Al fronte e nell'immediato entroterra, oltre a medici professionisti e operatori sanitari, vi era anche un elevato numero di soldati infermieri che si occupavano della cura dei malati e feriti. Il loro compito era quello di raccogliere i soldati feriti sul campo di battaglia, fornire loro un urgente primo soccorso e trasporto al più vicino ospedale e strutture sanitarie nell'entroterra. Questo era un lavoro molto pericoloso, per cui molti di loro caddero o rimasero gravemente feriti. Leggermente migliore era la situazione dei soldati infermieri che si occupavano dei feriti negli ospedali. A questi davano spesso una mano le infermiere, le volontarie della Croce Rossa o di altre organizzazioni umanitarie. Un terzo gruppo di soldati infermieri era invece responsabile del trasporto dei feriti gravi negli ospedali più vicini. Per questo tipo di trasporto avevano inizialmente utilizzato le imbracature, successivamente automobili e treni.

Il personale medico ed ausiliario, a causa del gran numero di feriti, era in continua carenza. Mancavano anche strutture ed attrezzature adeguate, per questo motivo molti soldati nazionali e nemici morivano in condizioni spaventose e disumane, a causa di un'assistenza inadeguata, i quali, in caso contrario, sarebbero potuti essere trattati con successo.
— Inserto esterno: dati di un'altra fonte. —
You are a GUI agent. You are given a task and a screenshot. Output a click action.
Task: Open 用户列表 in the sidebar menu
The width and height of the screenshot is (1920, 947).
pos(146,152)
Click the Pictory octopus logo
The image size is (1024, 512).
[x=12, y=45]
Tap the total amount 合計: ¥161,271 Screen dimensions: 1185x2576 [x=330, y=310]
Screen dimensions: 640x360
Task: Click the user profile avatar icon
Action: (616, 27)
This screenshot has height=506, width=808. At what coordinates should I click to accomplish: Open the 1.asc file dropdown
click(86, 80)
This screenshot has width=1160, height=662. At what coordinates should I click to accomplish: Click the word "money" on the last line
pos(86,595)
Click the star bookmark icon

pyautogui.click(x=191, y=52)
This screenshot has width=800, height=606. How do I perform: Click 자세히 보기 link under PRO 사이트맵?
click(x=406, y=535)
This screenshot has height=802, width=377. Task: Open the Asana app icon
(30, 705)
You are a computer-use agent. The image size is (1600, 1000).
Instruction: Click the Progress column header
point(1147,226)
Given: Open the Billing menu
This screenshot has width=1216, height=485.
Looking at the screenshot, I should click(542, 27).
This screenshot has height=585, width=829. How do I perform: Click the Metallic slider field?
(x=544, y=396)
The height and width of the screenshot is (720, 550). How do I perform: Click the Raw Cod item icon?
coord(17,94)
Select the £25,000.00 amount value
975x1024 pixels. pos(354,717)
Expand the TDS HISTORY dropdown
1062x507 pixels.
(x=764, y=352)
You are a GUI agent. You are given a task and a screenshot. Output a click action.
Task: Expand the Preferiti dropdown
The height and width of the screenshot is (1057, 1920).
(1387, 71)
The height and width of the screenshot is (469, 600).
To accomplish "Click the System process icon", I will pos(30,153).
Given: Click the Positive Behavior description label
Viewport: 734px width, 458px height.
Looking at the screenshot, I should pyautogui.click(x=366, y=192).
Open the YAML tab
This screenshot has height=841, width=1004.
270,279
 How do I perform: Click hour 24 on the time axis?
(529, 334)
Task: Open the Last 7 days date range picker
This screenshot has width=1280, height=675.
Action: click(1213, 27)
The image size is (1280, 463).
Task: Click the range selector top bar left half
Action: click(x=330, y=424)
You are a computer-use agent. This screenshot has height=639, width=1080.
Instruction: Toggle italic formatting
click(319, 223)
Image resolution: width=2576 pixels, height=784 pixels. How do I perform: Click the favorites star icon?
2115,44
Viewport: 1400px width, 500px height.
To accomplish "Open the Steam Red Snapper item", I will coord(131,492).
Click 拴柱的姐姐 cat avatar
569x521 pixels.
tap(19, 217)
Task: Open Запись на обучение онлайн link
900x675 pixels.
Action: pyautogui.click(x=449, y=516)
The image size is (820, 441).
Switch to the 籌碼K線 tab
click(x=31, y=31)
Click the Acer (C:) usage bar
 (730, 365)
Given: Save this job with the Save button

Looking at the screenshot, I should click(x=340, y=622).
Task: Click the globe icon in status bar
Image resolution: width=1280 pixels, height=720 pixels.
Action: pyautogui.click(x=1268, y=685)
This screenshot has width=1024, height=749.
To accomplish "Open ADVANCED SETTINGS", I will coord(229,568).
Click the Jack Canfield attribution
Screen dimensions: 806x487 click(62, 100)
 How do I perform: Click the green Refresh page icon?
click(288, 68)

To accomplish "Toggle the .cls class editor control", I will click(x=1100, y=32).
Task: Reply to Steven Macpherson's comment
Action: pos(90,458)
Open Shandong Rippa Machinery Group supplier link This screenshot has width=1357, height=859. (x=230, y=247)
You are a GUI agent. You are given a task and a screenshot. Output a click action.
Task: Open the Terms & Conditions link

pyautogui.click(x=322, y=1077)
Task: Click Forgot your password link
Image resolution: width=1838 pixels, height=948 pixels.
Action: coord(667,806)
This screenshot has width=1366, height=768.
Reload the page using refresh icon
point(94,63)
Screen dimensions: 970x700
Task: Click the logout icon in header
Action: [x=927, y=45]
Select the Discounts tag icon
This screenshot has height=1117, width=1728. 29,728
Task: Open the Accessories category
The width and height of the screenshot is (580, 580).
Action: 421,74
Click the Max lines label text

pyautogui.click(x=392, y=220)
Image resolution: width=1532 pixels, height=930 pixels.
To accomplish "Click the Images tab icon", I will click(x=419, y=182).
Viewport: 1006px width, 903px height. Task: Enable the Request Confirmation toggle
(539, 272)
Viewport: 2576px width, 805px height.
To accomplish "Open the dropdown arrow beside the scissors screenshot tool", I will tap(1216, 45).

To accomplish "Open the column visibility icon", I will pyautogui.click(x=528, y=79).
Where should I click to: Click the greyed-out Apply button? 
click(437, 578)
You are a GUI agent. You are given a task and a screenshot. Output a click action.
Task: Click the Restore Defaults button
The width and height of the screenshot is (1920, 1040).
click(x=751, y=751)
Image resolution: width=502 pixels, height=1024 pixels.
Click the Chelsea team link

Ogni soldato portava quindi con sé in uno zaino almeno un kit di pronto soccorso prima di ogni importante combattimento, ma le autorità militari avevano loro distribuito anche grandi quantità di alcol che, in casi estremi e se il dolore risultava molto forte, rappresentava l'unico aiuto e medicina.

Lesioni permanenti e morte non erano provocate soltanto dalle ferite, ma anche da altre malattie che erano devastanti per i soldati. All'inizio della guerra le malattie infettive principali erano il colera e il tifo, successivamente l'influenza spagnola; molti si ammalavano di malattie trasmesse sessualmente, altri invece erano inabilitati a causa della paura, del terrore e di altre pressioni psicologiche. A causa del cosiddetto "shock da guerra" molti soldati erano impazziti o avevano iniziato a mostrare una varietà di altri segni come tremori, paralisi, assenze mentali, incapacità di parola e altro. All'inizio si credeva che questa situazione era dovuta solo alla paura, per questo motivo i soldati con questi sintomi venivano dopo poco tempo inviati nuovamente sul fronte. Più tardi erano stati trattati in maniera più accurata, utilizzando per lo più un nuovo metodo di trattamento con le scosse elettriche.